[BioC] edgeR - paired samples with multifactorial design - errors
James W. MacDonald
jmacdon at uw.edu
Fri Apr 25 19:00:08 CEST 2014
Hi Preethy,
You need to re-read that section of edgeR, and in particular look at the
patient column of the revised targets frame.
Best,
Jim
On 4/25/2014 12:46 PM, Preethy Venkat Ram wrote:
> Hi Jim,
>
> Thanks for the reply. I've tried that - with a slighlty modified
> code. I am sorry. But, I'm getting error again.
>
> Here:
>
> pair=factor(rep(c(1:45), each=2)).Treat=factor( rep(c("Before",
> "After"),45), levels=c("Before", "After"))
> Phenotype=factor(rep(c(1, 1, 2, 2, 1, 1, 1, 2, 1, 1, 1, 2, 1, 2, 2,
> 2, 2, 2, 2, 2, 1, 1, 1, 1, 1, 1, 2, 2, 1, 2, 2, 2, 2, 2, 2, 2, 2, 1,
> 2, 1, 2, 2, 1, 2, 2), each=2),levels=c("1","2"))
> design=model.matrix(~Phenotype+Phenotype:pair+Phenotype:Treat)
> colnames(design)
> counts.DGEList<-DGEList(counts, group=Treat)
> y<-calcNormFactors(counts.DGEList)
> y<-estimateCommonDisp(y, design)
> y<-estimateGLMTrendedDisp(y, design)
>
>
> The error message here:
>
> > y<-estimateGLMTrendedDisp(y, design)
> Error in return(NA, ntags) : multi-argument returns are not permitted
> In addition: Warning message:
> In estimateGLMTrendedDisp.default(y = y$counts, design = design, :
> No residual df: cannot estimate dispersion
>
>
> One reason I can see is that the number of columns in my design matrix
> is "92" as they are more replicates/patients than in the 3.5
> example.
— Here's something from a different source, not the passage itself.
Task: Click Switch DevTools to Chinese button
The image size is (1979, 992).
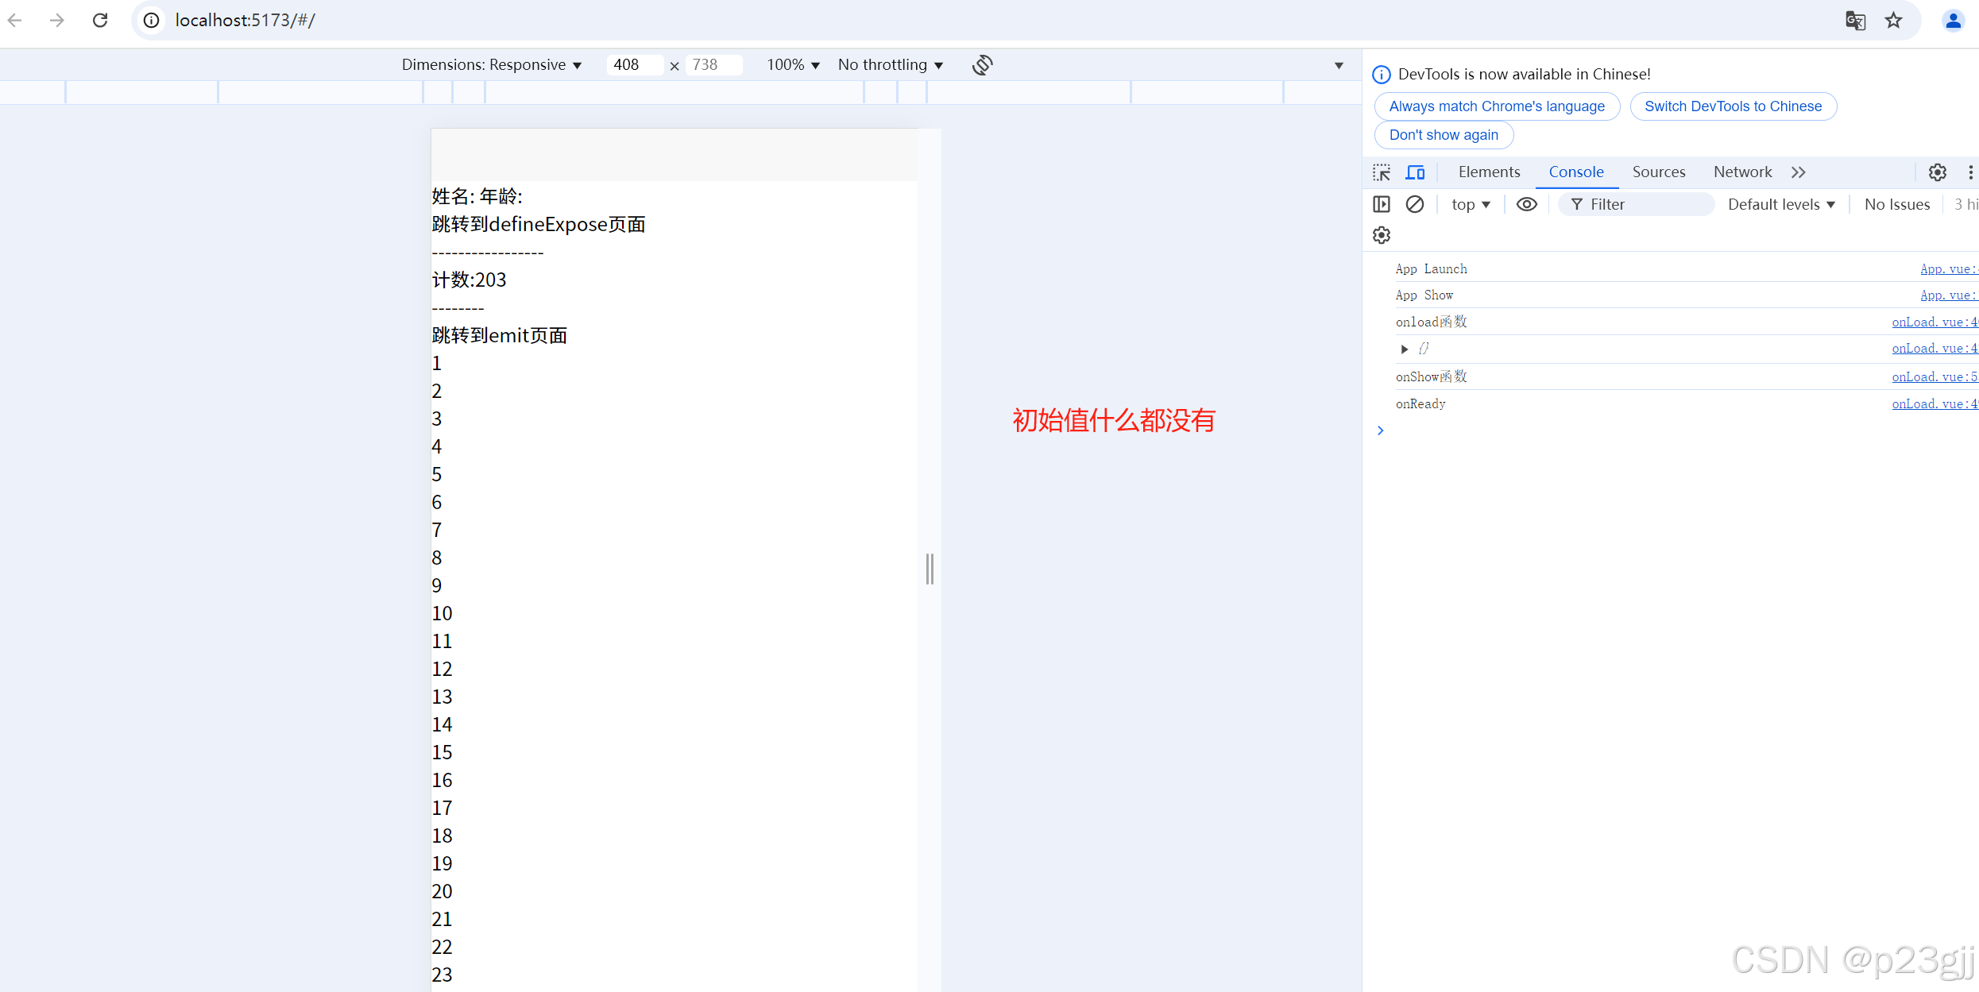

And there are only "90" columns in my "count" matrix.
>
> But, do you have any idea how can I solve this ?
>
> Thanks,
> Preethy
>
>
>
>
>
> On Fri, Apr 25, 2014 at 6:45 PM, James W. MacDonald <jmacdon at uw.edu
> <mailto:jmacdon at uw.edu>> wrote:
>
> Hi Preethy,
>
> This experiment is very similar to the example in part 3.5 of the
> edgeR User's guide, starting on page 31.
>
> Best,
>
> Jim
>
>
>
> On 4/25/2014 11:29 AM, Preethy Venkat Ram wrote:
>
> Hi Devon,
>
> Thanks for the replies both on biostars and here. Sorry for
> crossposting. Both
> mailing lists and discussion have been very helpful to me.
>
> But, I rarely see replies from BioC package maintainers at
> biostars.
>
> All the samples are paired and I have them all correct - I
> mean none of
> them are empty
> I tried different designs. But ending up with the same error
> message.
> What I want to do: Getting DE genes between
> (Phenotype1.Before-Phenotype1.After) &
> (Phenotype2.Before-Phenotype2.After)
>
> pdata here:
>
> pair=rep(c(1:45), each=2)
> Treat=rep(c("Before", "After"),45)
> Phenotype=rep(c(1, 1, 2, 2, 1, 1, 1, 2, 1, 1, 1, 2, 1, 2, 2,
> 2, 2, 2, 2,
> 2, 1, 1, 1, 1, 1, 1, 2, 2, 1, 2, 2, 2, 2, 2, 2, 2, 2, 1, 2,
> 1, 2, 2, 1, 2,
> 2), each=2)
> pdata<-data.frame(pair,Treat,Phenotype)
>
>
> Preethy
>
>
>
> On Fri, Apr 25, 2014 at 4:53 PM, Devon Ryan <dpryan at dpryan.com
> <mailto:dpryan at dpryan.com>> wrote:
>
> Hi Preethy,
>
> You likely want:
>
> design=model.matrix(~pair+Treat:Phenotype, data=pdata)
>
> If that still yields the error, then you'll need to share
> "pdata" or
> "design". Also, please don't crosspost on both this list
> and biostars (
> https://www.biostars.org/p/98907/), it duplicates the
> community effort.
>
> Devon
>
>
> --
> Devon Ryan, Ph.D.
> Email: dpryan at dpryan.com <mailto:dpryan at dpryan.com>
> Laboratory for Molecular and Cellular Cognition
> German Centre for Neurodegenerative Diseases (DZNE)
> Ludwig-Erhard-Allee 2
> 53175 Bonn
> Germany
> <devon.ryan at dzne.de <mailto:devon.ryan at dzne.de>>
>
>
>
> On Fri, Apr 25, 2014 at 11:15 AM, Preethy [guest]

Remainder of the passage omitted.